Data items
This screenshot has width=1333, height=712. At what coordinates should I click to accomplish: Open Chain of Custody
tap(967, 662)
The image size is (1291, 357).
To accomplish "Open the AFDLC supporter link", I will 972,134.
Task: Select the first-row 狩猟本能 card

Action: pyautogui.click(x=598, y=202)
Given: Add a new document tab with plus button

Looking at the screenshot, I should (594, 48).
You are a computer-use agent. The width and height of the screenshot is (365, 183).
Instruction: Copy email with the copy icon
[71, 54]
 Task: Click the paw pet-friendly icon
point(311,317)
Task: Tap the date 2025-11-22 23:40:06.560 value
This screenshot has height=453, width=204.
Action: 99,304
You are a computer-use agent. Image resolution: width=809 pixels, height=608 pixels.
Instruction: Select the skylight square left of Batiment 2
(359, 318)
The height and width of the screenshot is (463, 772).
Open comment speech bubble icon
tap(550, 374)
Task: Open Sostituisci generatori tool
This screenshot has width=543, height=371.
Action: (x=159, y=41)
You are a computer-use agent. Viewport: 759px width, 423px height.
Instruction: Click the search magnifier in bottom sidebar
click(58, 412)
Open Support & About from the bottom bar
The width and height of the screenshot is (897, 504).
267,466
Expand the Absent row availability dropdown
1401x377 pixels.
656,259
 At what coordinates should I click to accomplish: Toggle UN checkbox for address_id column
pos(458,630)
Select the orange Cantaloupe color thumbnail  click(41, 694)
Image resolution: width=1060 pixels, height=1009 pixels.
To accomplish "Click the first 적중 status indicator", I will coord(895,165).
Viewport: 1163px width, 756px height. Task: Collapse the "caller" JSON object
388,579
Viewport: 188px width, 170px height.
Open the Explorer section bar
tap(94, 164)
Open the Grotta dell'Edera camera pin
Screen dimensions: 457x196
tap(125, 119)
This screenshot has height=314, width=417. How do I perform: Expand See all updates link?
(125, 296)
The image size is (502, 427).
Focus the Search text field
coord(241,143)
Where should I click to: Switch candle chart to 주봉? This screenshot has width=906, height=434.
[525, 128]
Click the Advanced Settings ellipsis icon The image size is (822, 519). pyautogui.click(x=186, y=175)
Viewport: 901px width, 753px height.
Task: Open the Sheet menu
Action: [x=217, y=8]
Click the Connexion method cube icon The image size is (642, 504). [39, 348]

● **Work item**
Reproduce every record that appears above, keeping the wording exact.

● **Task solution**
This screenshot has width=1333, height=712. At what coordinates should I click to accomplish: Open Chain of Custody
tap(967, 662)
The image size is (1291, 357).
To accomplish "Open the AFDLC supporter link", I will 972,134.
Task: Select the first-row 狩猟本能 card

Action: pyautogui.click(x=598, y=202)
Given: Add a new document tab with plus button

Looking at the screenshot, I should (594, 48).
You are a computer-use agent. The width and height of the screenshot is (365, 183).
Instruction: Copy email with the copy icon
[71, 54]
 Task: Click the paw pet-friendly icon
point(311,317)
Task: Tap the date 2025-11-22 23:40:06.560 value
This screenshot has height=453, width=204.
Action: 99,304
You are a computer-use agent. Image resolution: width=809 pixels, height=608 pixels.
Instruction: Select the skylight square left of Batiment 2
(359, 318)
The height and width of the screenshot is (463, 772).
Open comment speech bubble icon
tap(550, 374)
Task: Open Sostituisci generatori tool
This screenshot has width=543, height=371.
Action: (x=159, y=41)
You are a computer-use agent. Viewport: 759px width, 423px height.
Instruction: Click the search magnifier in bottom sidebar
click(58, 412)
Open Support & About from the bottom bar
The width and height of the screenshot is (897, 504).
267,466
Expand the Absent row availability dropdown
1401x377 pixels.
656,259
 At what coordinates should I click to accomplish: Toggle UN checkbox for address_id column
pos(458,630)
Select the orange Cantaloupe color thumbnail  click(41, 694)
Image resolution: width=1060 pixels, height=1009 pixels.
To accomplish "Click the first 적중 status indicator", I will coord(895,165).
Viewport: 1163px width, 756px height. Task: Collapse the "caller" JSON object
388,579
Viewport: 188px width, 170px height.
Open the Explorer section bar
tap(94, 164)
Open the Grotta dell'Edera camera pin
Screen dimensions: 457x196
tap(125, 119)
This screenshot has height=314, width=417. How do I perform: Expand See all updates link?
(125, 296)
The image size is (502, 427).
Focus the Search text field
coord(241,143)
Where should I click to: Switch candle chart to 주봉? This screenshot has width=906, height=434.
[525, 128]
Click the Advanced Settings ellipsis icon The image size is (822, 519). pyautogui.click(x=186, y=175)
Viewport: 901px width, 753px height.
Task: Open the Sheet menu
Action: [x=217, y=8]
Click the Connexion method cube icon The image size is (642, 504). [39, 348]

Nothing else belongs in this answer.